Group III nitride materials are a unique group of semiconductor materials which can be used in a wide variety of applications including, for example, optoelectronics, photovoltaics and lighting. Group III nitride materials are composed of nitrogen and at least one element from Group III, i.e., aluminum (Al), gallium (Ga) and indium (In), of the Periodic Table of Elements. Illustrative examples of some common gallium nitrides are GaN, GaAlN, and GaAlInN. By changing the composition of Al, Ga and/or In within a Group III nitride material, the Group III nitride material can be tuned along the electromagnetic spectrum; mainly from 210 nm to 1770 nm.

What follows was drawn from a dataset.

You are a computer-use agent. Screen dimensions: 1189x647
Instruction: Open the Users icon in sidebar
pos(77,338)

This spectrum includes the visible light emitting diode (LED), which is more than a 10 billion dollar industry with a forecasted double digit yearly growth rate. This continuous growth in LED demand enables the infrastructural build-up for the growth and fabrication of Group III nitride based semiconductor devices.

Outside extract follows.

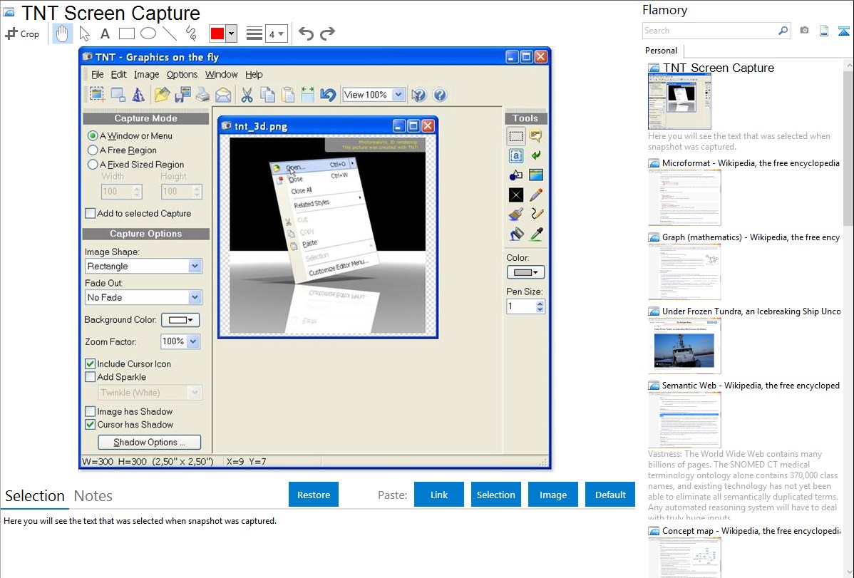854x578 pixels.
Task: Expand the line width dropdown showing 4
Action: coord(275,33)
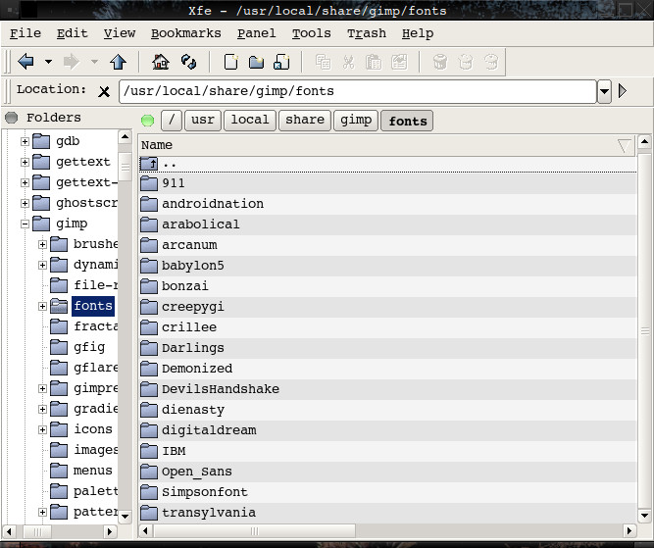
Task: Click the 'usr' path breadcrumb button
Action: click(x=202, y=121)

One of the bottlenecks for Group III nitride based semiconductor devices is a lack of a latticed matched substrate. Some of the conventional substrates are sapphire (Al2O3), silicon carbide (SiC), silicon (Si), and zinc oxide (ZnO) that have about 13%, 3%, 17% and 2%, respectively, lattice mismatch with GaN. Currently, lattice matched freestanding GaN and AlN substrates are being developed. However, lattice matched substrates suffer from availability and cost.
Despite all the research efforts, the cost of Group III nitride containing devices is high. One way to reduce the cost is to enable reuse of the Group III nitride material.
Substrate release in Group III nitrides is currently being realized by a technique called laser-liftoff. Laser lift-off employs a high power focused laser beam to target the Group III nitride/substrate interface to melt the Group III nitride into the corresponding Group IIII element. After this laser treatment, and once heated up-to about 100° C., the Group IIII element melts releasing the substrate. This approach is slow, applies to only small areas, and requires a substrate where the laser can penetrate through without absorption so that it can be absorbed at the Group III nitride material/substrate interface. For instance, this technique cannot be employed for GaN or ZnO substrates, silicon, or silicon carbide as these materials have an optical bandgap that is close to, or smaller than, GaN material. In addition, the laser lift-off approach leads to the formation of a Group III element on the point of laser contact that degrades the substrate reusage. Further, the laser-lift approach can damage the laser exposed Group III nitride material layer.
In view of the above, a substrate release technique for a Group III nitride material system is needed to cut down costs of Group III nitride based semiconductor devices. Such a technique should (1) be applicable to large diameter wafers, (2) be industrial, convenient, and fast to execute, and (3) not damage the released epilayers or the underlying substrate.